The CFS is notorious for harbouring a left-wing or social democratic ideology, supporting tuition freezes, bottled water bans, lower fees for international students, and a plethora of other left-wing causes. In 2012, they supported the Quebec student strike over a modest increase in tuition fees in the province; the strike led to protesters clashing with police in Montreal.
It was instructive that, when the Manitoba chapter of CFS retracted a Winnipeg mayoral candidate report card due to unclear assessment criteria, UMSU came down hard against the report card.
“It was a juvenile gradient of the candidates that failed to mask the subjectivity and bias of the organization; the Canadian Federation of Students represents all students and should be focused on presenting the information to its members and leaving them to decide,” Turnbull told the Manitoban.
“An arbitrary evaluation based on no metric is a fairly disgraceful way for a seemingly reputable organization to weigh in on civic politics,” Turnbull said.
Zach Fleisher, the chairperson for CFS-Manitoba, is the former vice-president advocate for the UWSA. He refused to comment on the report card when contacted by the Manitoban last month.
Indeed, the UWSA seems to agree with the CFS’s left-wing politics to a great extent.
In July, the UWSA was involved with a Winnipeg Social Forum event titled “Building a People’s Agenda.”
The Winnipeg Social Forum is part of the national People’s Social Forum organization, which, according to its website, seeks to build “a broad strategic alliance against neo-liberal and neo-conservative policies in Canada.”
The July event was held at the University of Winnipeg. Other groups involved with the event included the left-wing Canadian Dimension magazine, the Canadian Labour Congress, and the Council of Canadians.
It included workshops like “How do we stop Energy East?” (a pipeline from the Alberta oil sands), “How do we defeat the Conservative agenda?” and “Neo-liberalism and the assault on public education.” The latter workshop was led by both the president, Rorie Mcleod Arnould, and vice-president advocate, Peyton Veitch, of the UWSA.
Imagine for a moment that the president of the UWSA presented at a right-wing forum or was affiliated with an organization that sought to build a broad strategic alliance against socialist and social democratic policies in Canada. They would rightly be dismissed as paranoid and politically exclusionary.
Ultimately, as student demographics change and as the utility of a post-secondary education evolves, student unions are faced with tough choices. They can either indulge in their own political activism, largely separate from the diversity of political views and practical concerns of a changing student body, or they can accept their limited role in political and campus life.

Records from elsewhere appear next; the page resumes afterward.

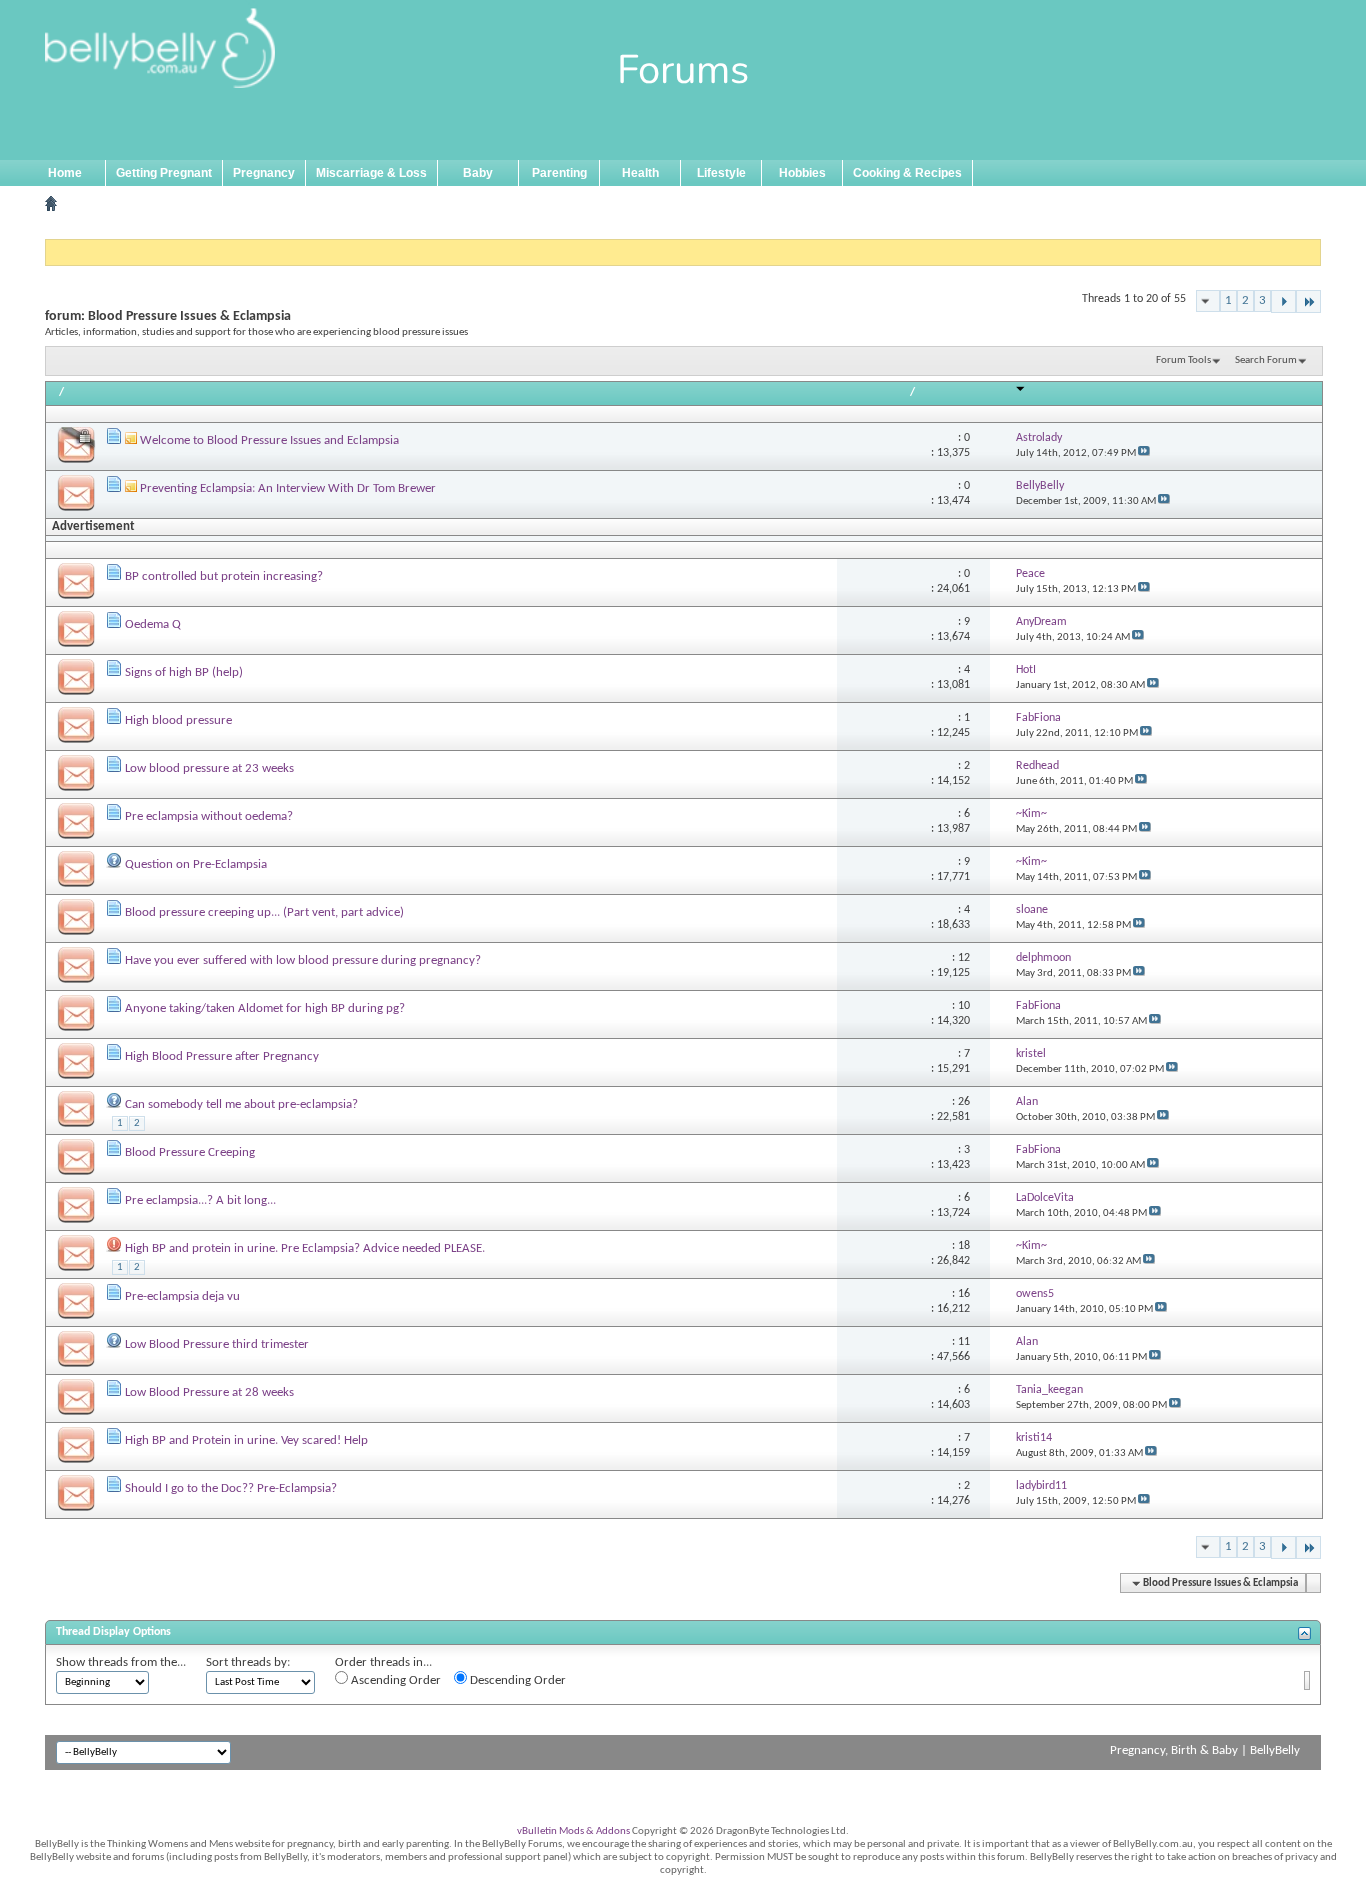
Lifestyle (721, 173)
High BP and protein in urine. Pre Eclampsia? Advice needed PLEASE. (305, 1248)
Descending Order (516, 1680)
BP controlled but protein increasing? (224, 576)
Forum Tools (1183, 360)
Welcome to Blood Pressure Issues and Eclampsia (269, 440)
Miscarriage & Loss (371, 173)
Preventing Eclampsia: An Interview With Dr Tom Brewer (288, 488)
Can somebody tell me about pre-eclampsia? (241, 1104)
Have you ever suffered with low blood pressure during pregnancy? (303, 960)
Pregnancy (264, 173)
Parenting (559, 173)
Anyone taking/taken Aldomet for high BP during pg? (265, 1008)
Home (65, 173)
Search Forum (1266, 360)
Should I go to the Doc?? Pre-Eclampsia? (231, 1488)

In this, I think UMSU has taken the right approach. While the idea of a neutral and benign organization that simply delivers services and fosters respectful pluralism isn’t palatable to the more politically outspoken, it is ultimately the most realistic option available.
It is also an option that doesn’t preclude taking strong stances on specific issues. For example, supporting policies to mitigate sexual harassment is important in ensuring a respectful campus environment for everyone. Furthermore, the U-Pass is a policy with broad-based appeal and universal benefits for students.
But these issues are few and far between, and should be debated and eventually supported for their universal benefits, not because they correspond to some radical ideological agenda, either from the left or the right.